▶ _TRY IT_
Find the string "computer" in the data, and copy out each line that has it.

Stored items:

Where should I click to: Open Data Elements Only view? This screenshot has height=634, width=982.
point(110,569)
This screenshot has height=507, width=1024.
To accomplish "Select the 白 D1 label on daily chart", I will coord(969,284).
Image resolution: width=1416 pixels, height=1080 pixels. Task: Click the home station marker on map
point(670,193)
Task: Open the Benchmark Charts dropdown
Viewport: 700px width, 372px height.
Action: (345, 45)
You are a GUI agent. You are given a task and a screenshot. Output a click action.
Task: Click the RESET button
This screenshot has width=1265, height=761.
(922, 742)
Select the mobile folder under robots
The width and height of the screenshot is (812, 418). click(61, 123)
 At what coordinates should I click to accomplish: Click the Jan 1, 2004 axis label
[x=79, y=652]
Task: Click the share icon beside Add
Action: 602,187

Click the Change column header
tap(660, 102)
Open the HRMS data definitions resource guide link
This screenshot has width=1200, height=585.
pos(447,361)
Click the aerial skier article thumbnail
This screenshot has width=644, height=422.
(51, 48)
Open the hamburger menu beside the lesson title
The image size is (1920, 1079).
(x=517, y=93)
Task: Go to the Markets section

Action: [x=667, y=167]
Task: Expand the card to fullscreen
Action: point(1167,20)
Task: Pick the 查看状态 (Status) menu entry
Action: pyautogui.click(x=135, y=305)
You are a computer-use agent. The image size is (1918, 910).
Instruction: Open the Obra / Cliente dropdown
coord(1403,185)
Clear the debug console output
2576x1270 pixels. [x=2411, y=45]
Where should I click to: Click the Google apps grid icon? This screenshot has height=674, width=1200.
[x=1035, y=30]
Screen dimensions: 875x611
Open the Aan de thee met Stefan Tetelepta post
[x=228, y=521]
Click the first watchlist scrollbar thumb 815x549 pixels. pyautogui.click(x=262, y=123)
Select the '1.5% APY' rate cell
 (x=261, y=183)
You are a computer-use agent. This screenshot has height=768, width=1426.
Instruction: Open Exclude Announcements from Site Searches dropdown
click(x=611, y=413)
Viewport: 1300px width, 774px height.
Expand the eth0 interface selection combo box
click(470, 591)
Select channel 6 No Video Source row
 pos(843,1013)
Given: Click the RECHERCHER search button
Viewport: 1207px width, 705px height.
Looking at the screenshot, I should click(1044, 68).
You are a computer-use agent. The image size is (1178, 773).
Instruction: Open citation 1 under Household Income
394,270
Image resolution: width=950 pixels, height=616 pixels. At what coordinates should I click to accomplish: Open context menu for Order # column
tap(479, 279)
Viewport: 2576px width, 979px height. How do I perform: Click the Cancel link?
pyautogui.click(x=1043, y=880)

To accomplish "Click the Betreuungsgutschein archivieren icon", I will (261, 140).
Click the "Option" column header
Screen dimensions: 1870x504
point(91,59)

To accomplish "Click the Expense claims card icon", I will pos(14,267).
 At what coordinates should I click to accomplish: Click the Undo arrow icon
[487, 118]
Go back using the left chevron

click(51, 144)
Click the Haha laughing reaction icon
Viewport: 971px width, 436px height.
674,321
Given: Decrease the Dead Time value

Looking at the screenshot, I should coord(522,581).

▶ _RESPONSE BOX_
You are a computer-use agent. The image size is (1918, 910).
You are a computer-use agent. This screenshot has height=768, width=1426.
You are a computer-use agent. The image size is (1178, 773).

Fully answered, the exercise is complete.